## Task goal
Continue the article on gonozooids that follows, starting directly after its final sentence.

## Excerpted passage
⟨

= Gonozooid =

Reproductive individuals of colonial organisms

A gonozooid is any of the reproductive individuals of tunicate, bryozoan, or hydrozoan colonies that produce gametes. Gonozooids may play a role in labour division or in alternation of generations. A gonozooid typically has hardly any other function than reproduction, amounting to little more than a motile gonad.

The production of gonozooids amounts to one aspect of certain classes of alternation of generations. In biological terms the various forms are examples of evolutionary strategies and are largely analogous rather than homologous; the gonozooid phases of tunicates and bryozoans, for instance, did not originate from a common ancestor.

== Examples of species with gonozooids ==
=== Hydractinia symbiolongicarpus ===
Polyps from the cnidarian Hydractinia symbiolongicarpus form colonies where labour is divided between reproduction (gonozooids), feeding (gastrozooids) and defense (dactylozooid). Even though they are genetically identical, there is a distinct morphological difference between those polyps. The gonozooids have gametes-producing organs called gonophores on their body column. They lack the mouth and tentacles present on gastrozooids, and the stinging cells present on the dactylozooid. They can only survive as part of the colony.

=== Doliolum nationalis ===
The tunicate Doliolum nationalis does not form colonies, but is a free swimming-organism. It exhibits alternation of generation in its life cycle. In this organism, the gonozooids are hermaphrodites. They both produce and fertilize ova, which in turn develop into oozooids, the asexual stage. This oozoid develops further and takes on a quite different form than the gonozooid. Through asexual reproduction called budding, new gonozooids are produced and the life cycle closes.

⟩

## Information supplied
⟨

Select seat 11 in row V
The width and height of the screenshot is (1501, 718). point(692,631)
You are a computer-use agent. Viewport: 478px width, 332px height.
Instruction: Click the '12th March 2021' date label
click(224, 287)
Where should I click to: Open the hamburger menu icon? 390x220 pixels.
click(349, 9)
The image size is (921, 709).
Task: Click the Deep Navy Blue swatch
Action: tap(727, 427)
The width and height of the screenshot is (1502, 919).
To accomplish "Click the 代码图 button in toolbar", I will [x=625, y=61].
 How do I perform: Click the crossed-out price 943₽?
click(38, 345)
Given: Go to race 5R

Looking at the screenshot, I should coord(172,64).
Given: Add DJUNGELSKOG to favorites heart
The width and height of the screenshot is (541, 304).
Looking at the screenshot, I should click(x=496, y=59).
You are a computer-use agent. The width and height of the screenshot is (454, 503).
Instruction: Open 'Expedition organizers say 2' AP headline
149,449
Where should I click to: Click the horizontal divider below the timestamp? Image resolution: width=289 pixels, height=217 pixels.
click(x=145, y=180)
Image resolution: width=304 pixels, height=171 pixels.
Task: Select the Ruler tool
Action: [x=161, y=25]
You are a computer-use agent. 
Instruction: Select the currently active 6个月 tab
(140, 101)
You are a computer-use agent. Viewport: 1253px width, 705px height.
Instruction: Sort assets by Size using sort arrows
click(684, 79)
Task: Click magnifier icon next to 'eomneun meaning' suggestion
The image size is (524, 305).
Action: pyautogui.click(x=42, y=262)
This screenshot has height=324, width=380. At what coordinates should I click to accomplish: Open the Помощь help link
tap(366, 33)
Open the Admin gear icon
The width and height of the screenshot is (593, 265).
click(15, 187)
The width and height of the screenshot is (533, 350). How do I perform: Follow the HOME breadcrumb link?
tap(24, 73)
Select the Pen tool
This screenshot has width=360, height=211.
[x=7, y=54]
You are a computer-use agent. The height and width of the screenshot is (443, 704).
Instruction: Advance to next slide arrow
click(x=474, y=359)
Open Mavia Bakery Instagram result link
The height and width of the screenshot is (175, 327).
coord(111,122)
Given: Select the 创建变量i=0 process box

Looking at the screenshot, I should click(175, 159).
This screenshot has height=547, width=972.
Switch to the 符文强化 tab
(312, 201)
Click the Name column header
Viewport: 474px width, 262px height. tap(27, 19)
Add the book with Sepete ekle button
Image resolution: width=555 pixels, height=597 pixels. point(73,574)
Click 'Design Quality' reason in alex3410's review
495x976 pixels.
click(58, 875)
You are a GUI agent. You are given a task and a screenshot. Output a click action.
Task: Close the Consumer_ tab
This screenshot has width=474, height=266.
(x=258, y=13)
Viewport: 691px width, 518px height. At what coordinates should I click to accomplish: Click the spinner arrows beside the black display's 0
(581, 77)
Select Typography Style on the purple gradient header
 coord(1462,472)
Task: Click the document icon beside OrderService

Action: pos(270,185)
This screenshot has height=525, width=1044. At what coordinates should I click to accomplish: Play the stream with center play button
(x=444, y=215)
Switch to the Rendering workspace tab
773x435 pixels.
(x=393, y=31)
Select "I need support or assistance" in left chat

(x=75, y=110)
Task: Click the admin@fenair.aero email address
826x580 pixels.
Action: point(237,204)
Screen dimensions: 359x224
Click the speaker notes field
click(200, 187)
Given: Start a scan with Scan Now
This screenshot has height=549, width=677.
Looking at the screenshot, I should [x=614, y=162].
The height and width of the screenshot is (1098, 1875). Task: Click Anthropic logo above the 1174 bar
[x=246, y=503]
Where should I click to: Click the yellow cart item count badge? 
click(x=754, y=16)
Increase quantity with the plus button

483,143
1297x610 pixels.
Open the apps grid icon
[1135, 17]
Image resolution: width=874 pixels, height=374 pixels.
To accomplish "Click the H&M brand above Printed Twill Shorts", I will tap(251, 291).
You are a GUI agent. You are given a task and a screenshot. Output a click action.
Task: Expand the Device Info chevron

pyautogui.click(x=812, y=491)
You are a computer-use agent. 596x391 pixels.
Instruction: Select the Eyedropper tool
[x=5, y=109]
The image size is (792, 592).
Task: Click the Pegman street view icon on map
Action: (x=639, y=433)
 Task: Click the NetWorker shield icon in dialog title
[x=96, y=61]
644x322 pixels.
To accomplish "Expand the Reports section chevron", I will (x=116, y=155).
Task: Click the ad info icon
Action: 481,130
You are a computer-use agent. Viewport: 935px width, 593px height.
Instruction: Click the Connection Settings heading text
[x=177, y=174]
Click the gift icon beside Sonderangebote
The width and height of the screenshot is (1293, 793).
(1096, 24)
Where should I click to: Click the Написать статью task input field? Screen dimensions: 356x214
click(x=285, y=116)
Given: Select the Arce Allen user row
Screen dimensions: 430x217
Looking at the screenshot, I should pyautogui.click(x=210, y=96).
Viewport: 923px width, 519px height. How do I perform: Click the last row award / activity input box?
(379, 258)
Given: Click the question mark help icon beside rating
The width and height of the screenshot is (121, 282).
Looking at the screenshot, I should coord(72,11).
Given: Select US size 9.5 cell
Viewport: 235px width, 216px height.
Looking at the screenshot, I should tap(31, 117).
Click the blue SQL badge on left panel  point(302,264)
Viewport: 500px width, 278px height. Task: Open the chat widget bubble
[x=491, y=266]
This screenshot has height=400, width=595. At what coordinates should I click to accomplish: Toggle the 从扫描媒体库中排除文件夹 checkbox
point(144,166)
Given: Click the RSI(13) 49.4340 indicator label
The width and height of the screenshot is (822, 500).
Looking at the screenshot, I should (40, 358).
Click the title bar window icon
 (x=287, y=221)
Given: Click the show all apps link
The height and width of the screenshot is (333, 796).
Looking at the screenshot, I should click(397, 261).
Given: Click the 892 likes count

⟩

## Exercise output
=== Celleporella hyalina ===
Another colonial gonozooid-forming animal is the bryozoan Celleporella hyalina. Male and female gonozooids are budded from a layer of sterile gastrozooids. The gonozooids then produce larva, which will undergo metamorphosis and become the founder of another colony.

== Roles of gonozooid individuals in the life cycle ==

=== Division of labour ===
In animals such as Hydractinia symbiolongicarpus, gonozooids are part of a colony. Each individual has a role that benefits the colony as a whole. The gonozooids that produce the gametes can sexually reproduce. As the whole colony is genetically identical, it is not necessary for each polyp to individually reproduce, allowing more energy and resources to be used for other tasks such as feeding and defense.

=== Sexual/asexual reproduction frequencies ===
In certain animals, stressful environments have been known to lead to an increase in gonozooid frequencies. Higher gonozooid frequencies lead to more sexual reproduction and thus more offspring being genetically different from their parents. The resulting higher genetic variance increases the chances of beneficial phenotypes appearing in the population. This beneficial phenotype may in turn spread throughout the population and increase its resistance against the stressing factor.